For $n=2$, $f(2)=1$, the claim is true. Assume that for any $k$, $1\le k<n$ ($n\ge 3$), $f(k)$ is uniquely determined, and $\frac{k}{2}\le f(k)\le k$, then $1\le \frac{n-1}{2}\le f(n-1)\le n-1$, and $1\le n-f(n-1)\le n-1$, hence by induction hypothesis, the value of $f(f(n-1))$ and $f(n-f(n-1))$ is determined, and the value of $f(n)$, by definition, is $$f(n)=f(f(n-1))+f(n-f(n-1)),$$ which is uniquely determined. Furthermore, we have $$\begin{gathered} \frac{1}{2}f(n-1)\le f(f(n-1))\le f(n-1), \\ \frac{1}{2}(n-f(n-1))\le f(n-f(n-1))\le n-f(n-1). \end{gathered}$$ Equality above implies $\frac{n}{2}\le f(n)\le f(n-1)+(n-f(n-1))=n$. The claim is also true for $n$. By induction, we proved that there exists a unique function $f:N^{\ast }\to N^{\ast }$ satisfying the required properties, and $\frac{n}{2}\le f(n)\le n$.

Next, we show by induction that for any positive integer $n$, we have $$f(n+1)-f(n)\in \{0,1\}.$$ When $n=1$, this is true. Assume that it is true for $n\le k$. By the recurrence, $$\begin{array}{rl}& f(k+2)-f(k+1)\\ & =(f(f(k+1))+f(k+2-f(k+1)))-(f(f(k))+f(k+1-f(k)))\\ & =(f(f(k+1))-f(f(k)))+(f(k+2-f(k+1))-f(k+1-f(k))).\end{array}$$ By induction hypothesis, $f(k+1)-f(k)\in \{0,1\}$. If $f(k+1)=f(k)+1$, since $1\le f(k)\le k$, it follows, from above and induction hypothesis, that $$f(k+2)-f(k+1)=f(f(k)+1)-f(f(k))\in \{0,1\}.$$ If $f(k+1)=f(k)$, since $1\le k+1-f(k)\le k$, it follows from above and the induction hypothesis that $$f(k+2)-f(k+1)=f(k+2-f(k))-f(k+1-f(k))\in \{0,1\}.$$ Thus, the claim is true for $n=k+1$. By induction, it is true for any positive integer $n$.

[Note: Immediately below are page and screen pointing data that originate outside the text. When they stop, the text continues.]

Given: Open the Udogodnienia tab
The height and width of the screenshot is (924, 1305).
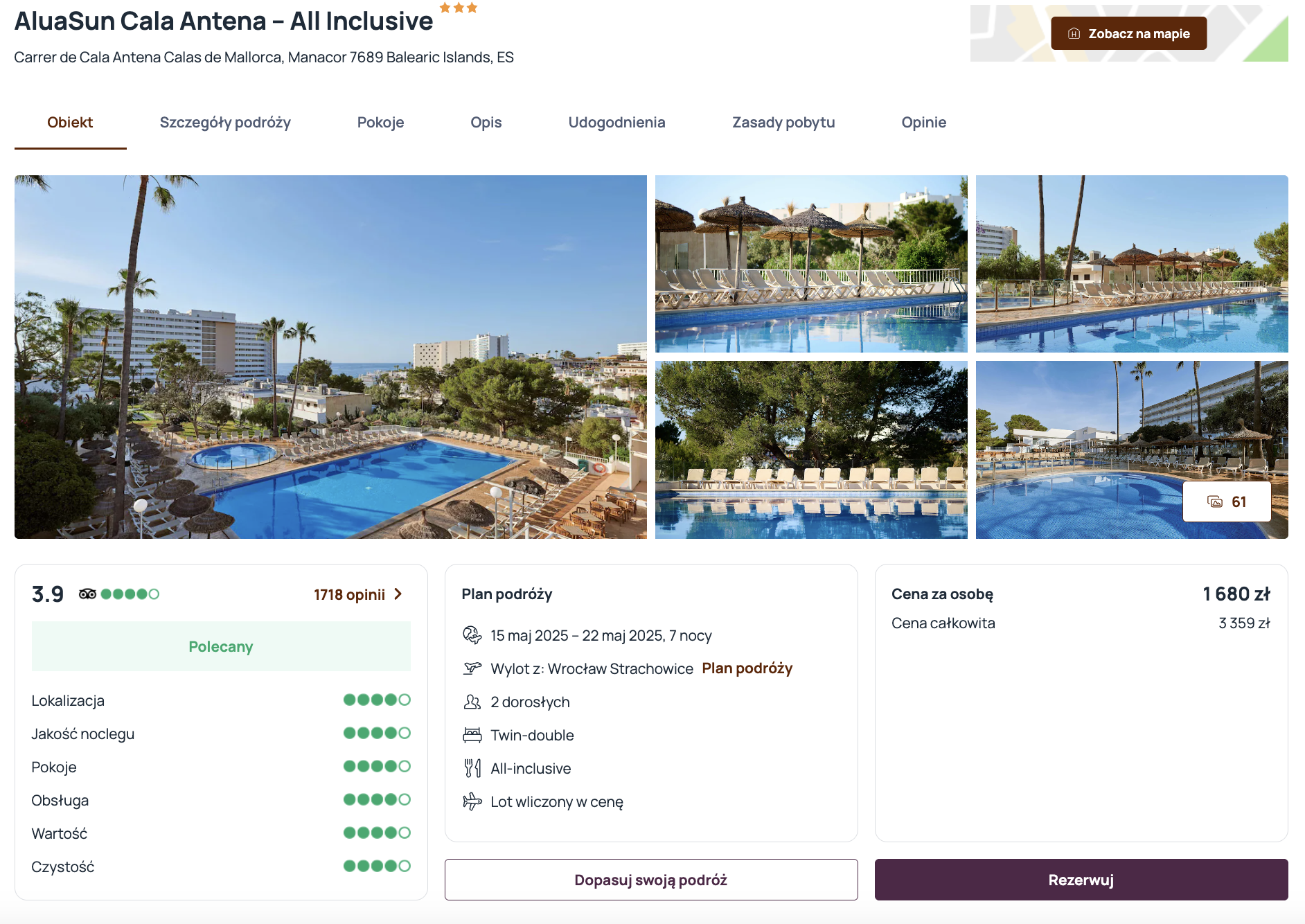Looking at the screenshot, I should pyautogui.click(x=616, y=123).
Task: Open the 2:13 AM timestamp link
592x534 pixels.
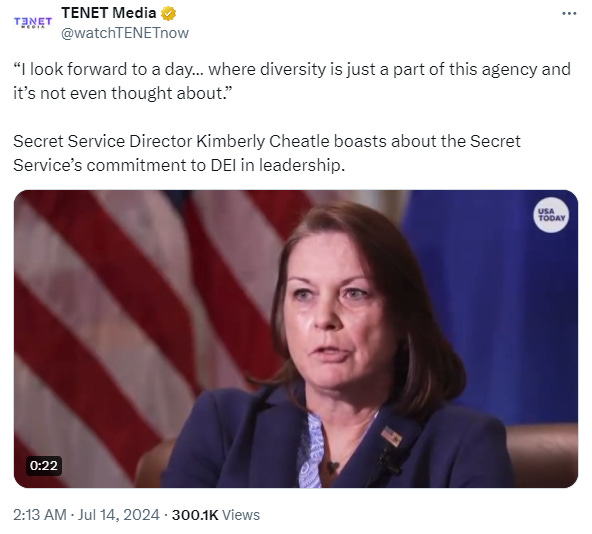Action: click(x=40, y=515)
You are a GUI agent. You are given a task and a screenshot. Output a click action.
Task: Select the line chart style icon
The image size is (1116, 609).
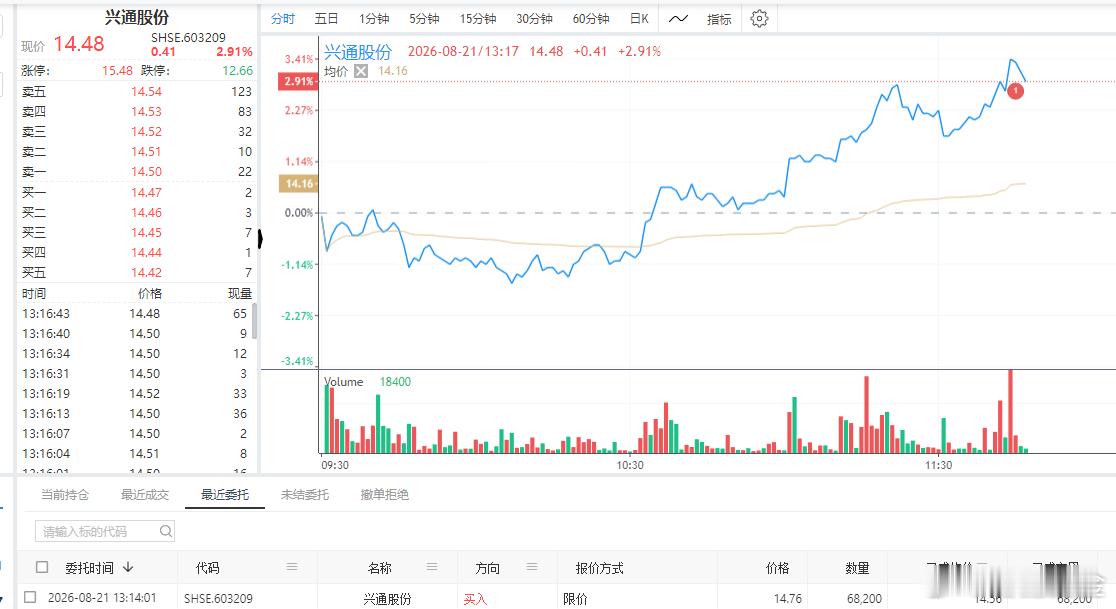[678, 18]
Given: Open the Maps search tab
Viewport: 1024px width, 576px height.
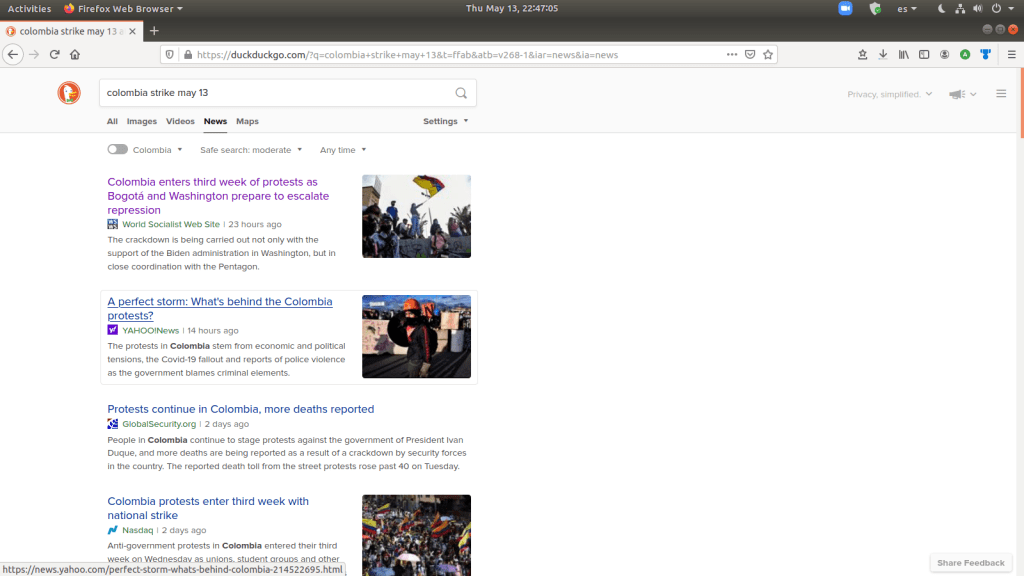Looking at the screenshot, I should [247, 121].
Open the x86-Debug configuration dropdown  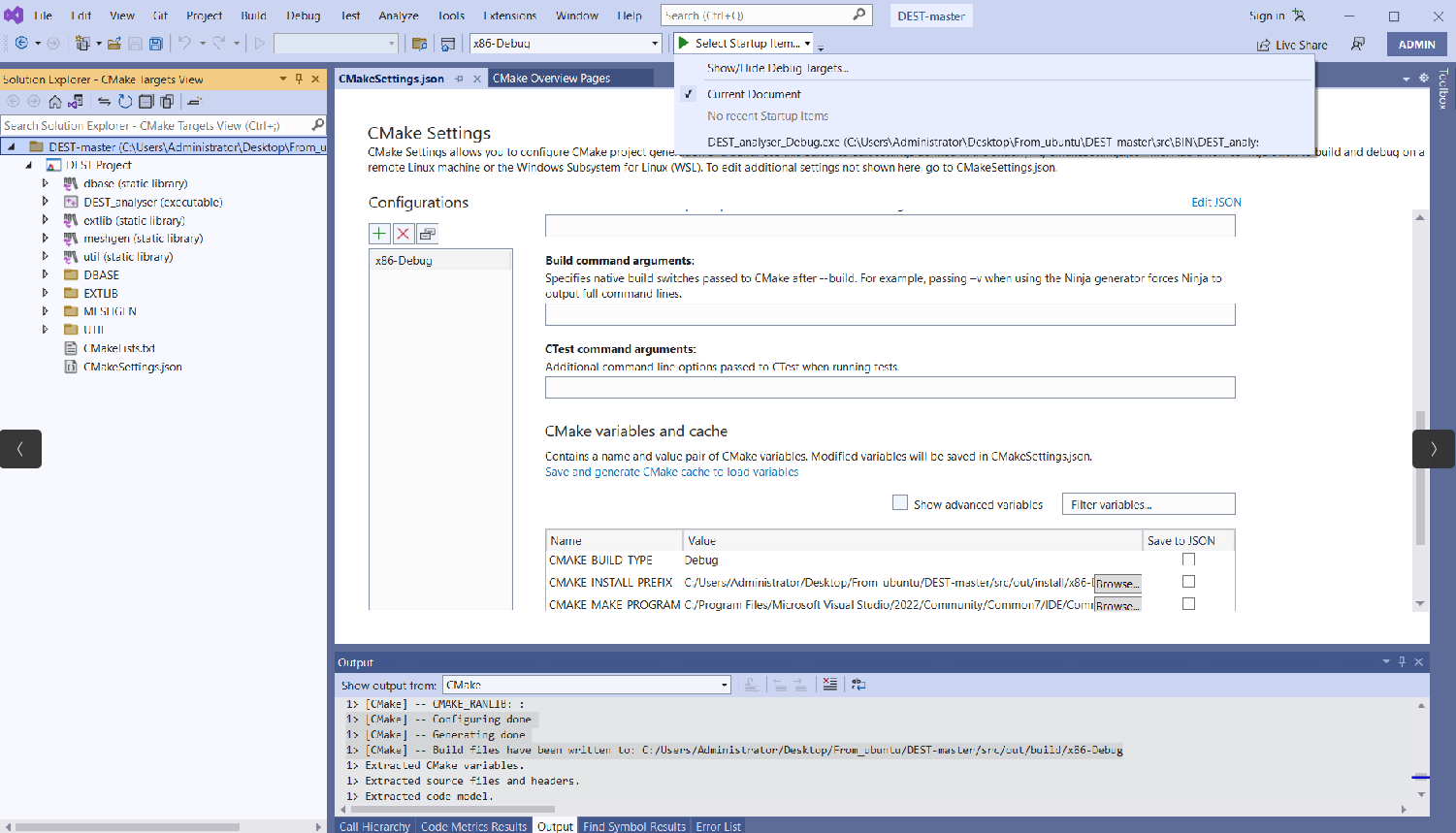pos(566,44)
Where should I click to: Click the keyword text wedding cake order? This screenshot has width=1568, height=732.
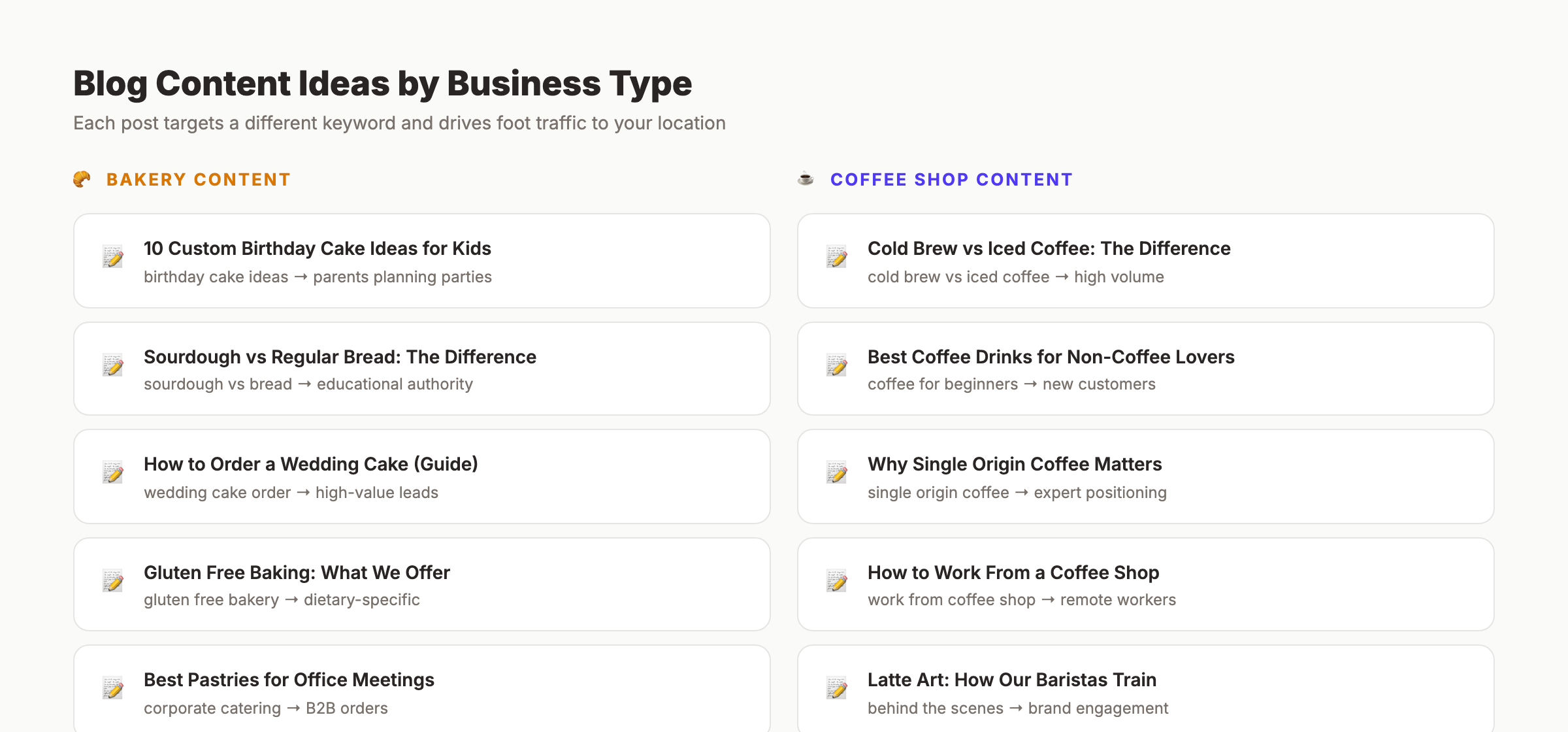pyautogui.click(x=219, y=492)
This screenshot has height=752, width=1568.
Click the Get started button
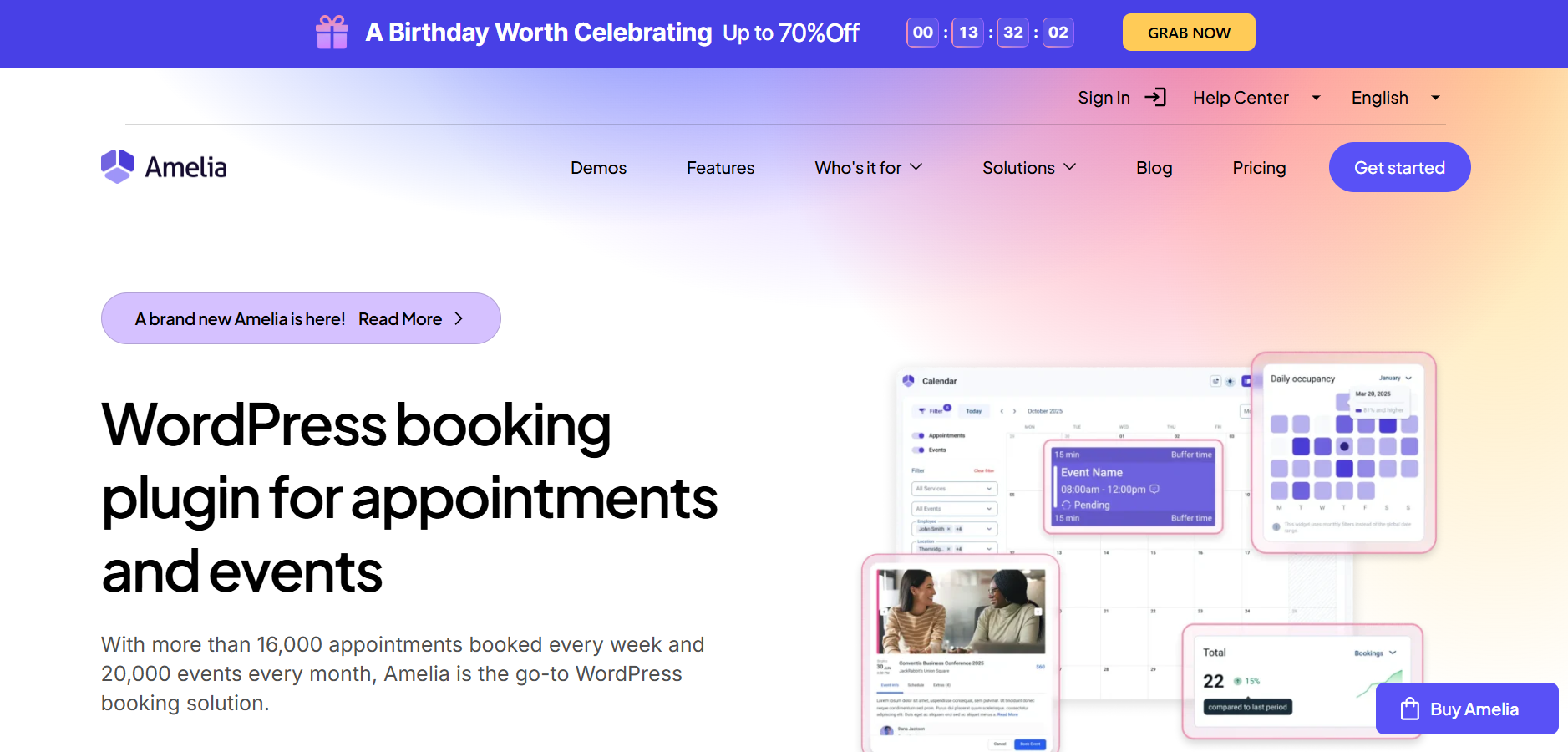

Finally, we show by induction that for any positive integer $m$, we have $f(2^m)=2^{m-1}$. For $m=1$, the result is clear. Assume that the result is true for $m=k$, i.e., $f(2^k)=2^{k-1}$, consider the case for $m=k+1$. Assume on the contrary that $f(2^{k+1})\ne 2^k$, since $f(2^{k+1})\ge 2^k$, and $f(2^{k+1})$ is an integer, we have $f(2^{k+1})\ge 2^k+1$. Since $f(1)=1$, by the previous claim, let $n$ be the smallest integer such that $f(n)=2^k+1$, we have $n\le 2^{k+1}$, by the minimality of $n$, $f(n-1)=2^k$. Notice that $n-2^k\le 2^k$, we have $$2^k+1=f(n)=f(f(n-1))+f(n-f(n-1))=f(2^k)+f(n-2^k)\le 2f(2^k)=2^k,$$ which is a contradiction. It follows that $f(2^{k+1})=2^k$, the result is also true for $m=k+1$. By induction, $f(2^m)=2^{m-1}$ for any positive integer $m$.

$\boxed{f(2^m)=2^{m-1}}$ for integer $m\ge 2$.